Acordei com essa história bombando nas redes. Ao G1, a vice-miss Sheislane Hayalla disse que não aceitou o resultado. Que aquilo era um protesto contra a grana. “Simplesmente, em Manaus, é o dinheiro que manda e eu estou mostrando para o povo amazonense que o dinheiro não manda aqui. Ela não mereceu!”, disse ela, racionalizando seu gesto, um gesto que, como todo gesto, convoca as interpretações. Apesar do caráter inusitado e até pateticamente engraçado do fato, penso que o que Sheislane fez exemplifica e muito o tempo em que vivemos.

Na sociedade da visibilidade, aparecer faz parte da necessidade básica de sobrevivência social. É preciso ocupar espaços. Inconscientemente, brigamos por espaço no trabalho, nas relações grupais, nas relações afetivas. Só que as regras sociais nos impedem de arrancar as coroas alheias quando temos vontade. Pode-se argumentar que sempre foi assim. Sim, sempre foi assim. O que tem mudado radicalmente é o conceito de espaço, que hoje está inegavelmente atrelado à visibilidade mais do que ao espaço físico, como já foi na época das conquistas territoriais. A questão é simbólica. O poder, palavra-chave para compreender meu argumento, passa necessariamente pela construção de um capital imagético que se configura e se sustenta pela circulação nas redes via capital digital. Resumindo: tem de aparecer e tem de circular. Só assim a gente consegue ser hoje na sociedade da informação. Se você digitar seu nome no Google e ele não voltar nada, pode esquecer: você não existe.

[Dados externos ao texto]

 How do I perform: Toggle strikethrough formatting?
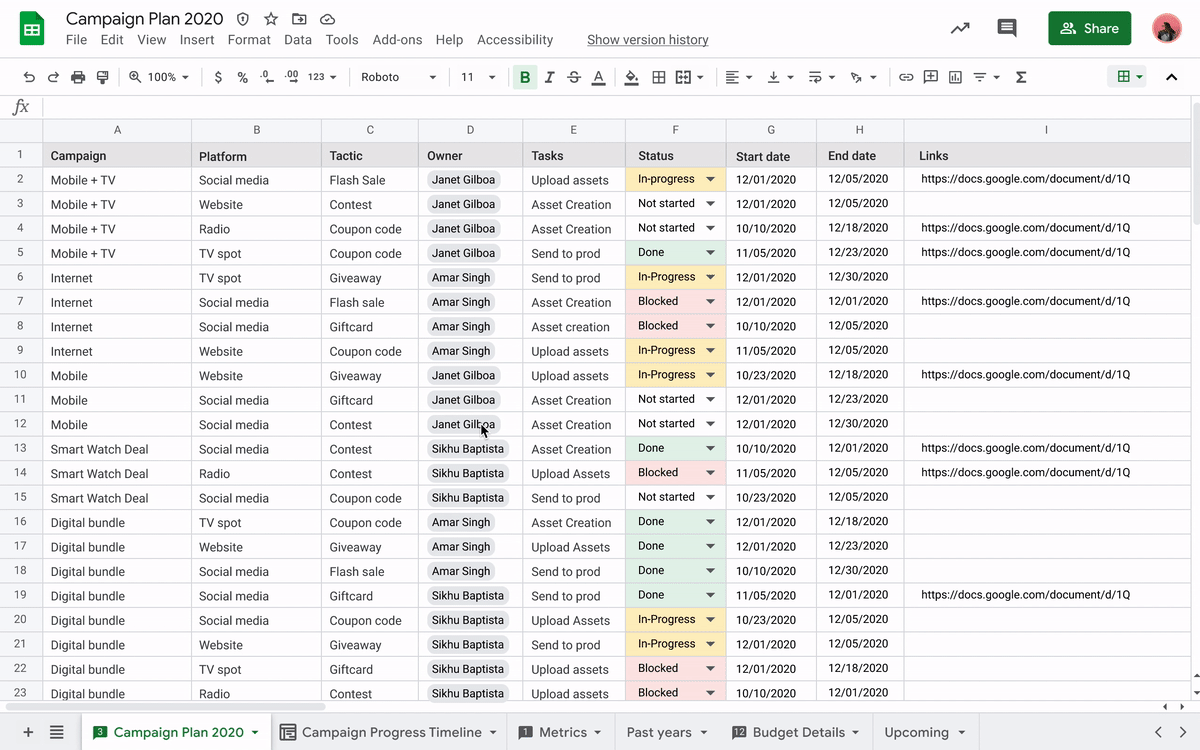[x=572, y=76]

Estamos vivendo uma crescente instagramação da vida. No mundo da imagem, da evasão da privacidade, viver o momento vira secundário. O registro do momento é potencialmente mais valioso para a construção do capital imagético e digital. Vide a moça que sofreu o acidente e, em vez de se preocupar em buscar socorro em primeiro lugar, imediatamente postou nas redes a foto de seu rosto todo arrebentado. Fez uma selfie de sua cara estropiada. Há algo mais sintomático do momento em que vivemos?

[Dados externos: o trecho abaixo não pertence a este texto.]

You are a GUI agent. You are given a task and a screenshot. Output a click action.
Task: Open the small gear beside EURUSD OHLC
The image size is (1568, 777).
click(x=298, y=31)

Mas voltando às misses. O próprio concurso entra em um jogo de imagens arquetípicas. Há a princesa, que ganha a cora, e há a plebeia, seu contrário. A miss, que vai aumentar seu capital imagético, e a vice-miss, que não vai ser nada, num país em que vice e nada são a mesma coisa. As coisas não deram certo para Sheislane. Se tivessem dado certamente a sua crítica ao poder da grana como determinante nessas e em outras questões não teria aparecido. Só veio porque as coisas desandaram. Aí ela, que perdeu o papel de princesa, assumiu o papel de Fora-da-lei, que rompe com as regras que, como sabem os foras-da-lei, foram feita para ser quebradas. O arquétipo do Fora-da-lei é conhecido também como Revolucionário. Esse arquétipo libera as vontades reprimidas da sociedade, daí tanta gente vibrando, gozando com o pau de Sheislane. Quem de nós não queria, como ela, chutar o pau da barraca ou dar com o pau de selfie nas injustiças que conhecemos? A identificação nos faz feliz com seu gesto. Quando a consciência do Fora-da-lei está presente, as pessoas têm uma percepção mais aguda dos limites que a civilização impõe à expressão humana.

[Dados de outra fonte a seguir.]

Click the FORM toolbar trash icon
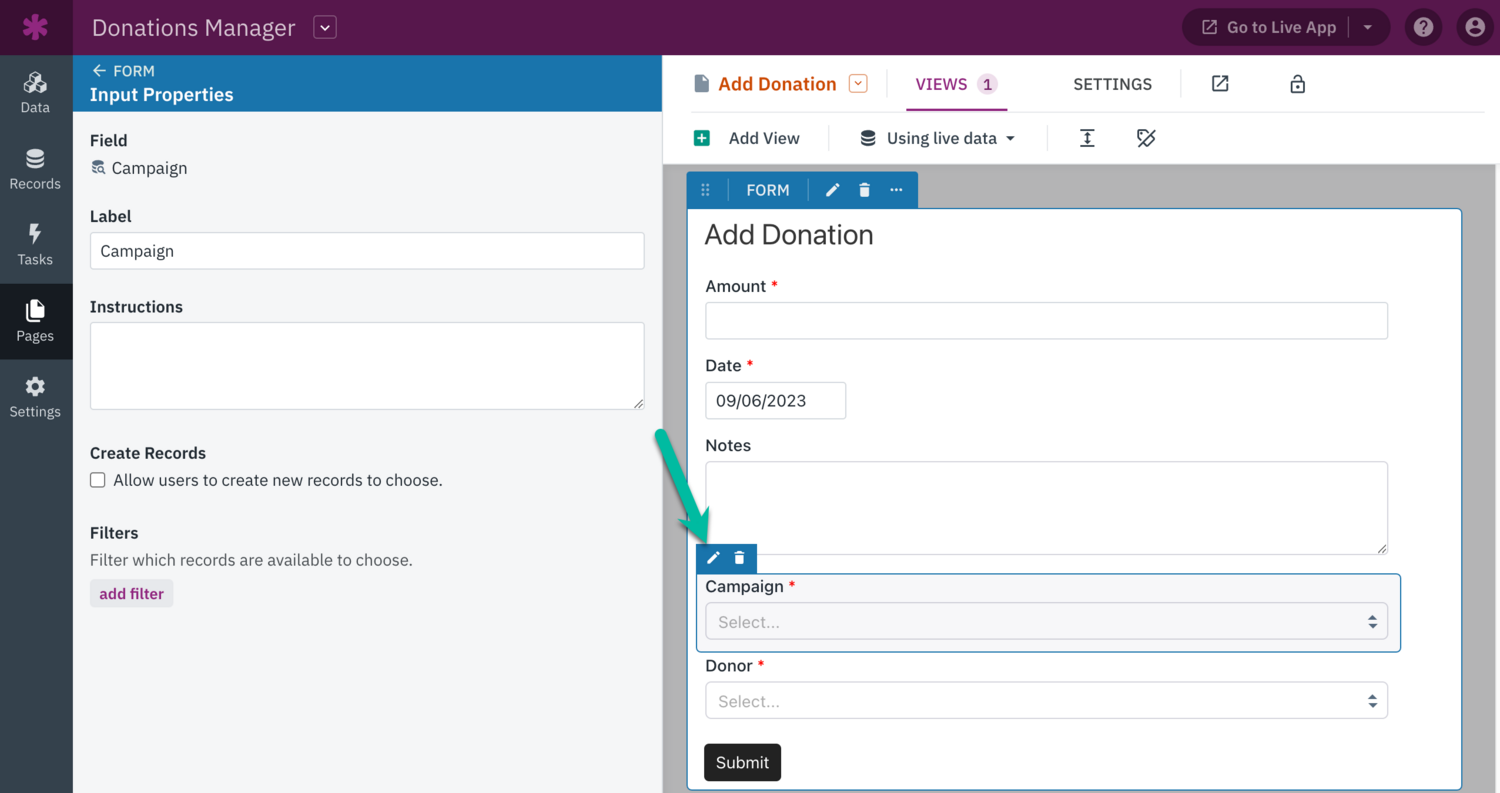This screenshot has height=793, width=1500. 865,190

Aí a gente se pergunta: será que ela não pensou nas consequências disso? Arrisco a dizer que sim e que não. Que não porque agiu por impulso. Que sim porque, de certa forma, exatamente porque foi por impulso, deu vazão ao inconsciente e à sua avaliação, também determinada pelo discurso da ideologia inconsciente, de que o barraco lhe capitalizaria imageticamente mais do quer ser miss. Não deu outra. Sheislane deve estar adorando os flashes de ser notícia nacional enquanto Carolina Toledo – who? – ficou com essa faixa chinfrim.

Enfim, na guerra da vida, estamos lutando a Batalha da Imagem. Eu tenho de ter mais experiências bacanas, em lugares bacanas, com os melhores vinhos, nas melhores praias, comendo as melhores comidas. Meus filhos têm de ter as melhores festas, o melhor celular, as melhores colocações no ranking escolar. Se alguém posta uma foto de um hotel em Katmandu, tenho de sequestrar a singularidade de sua experiência e postar nos comentários uma minha lá também. Não nos enganemos. Praticamente nada vale se não se tiver um câmera por perto para mostrar para outros, para postar no Instagram, compartilhando ao mesmo tempo no Twitter, Face, Tumblr, Pinterest, Vine, Flickr…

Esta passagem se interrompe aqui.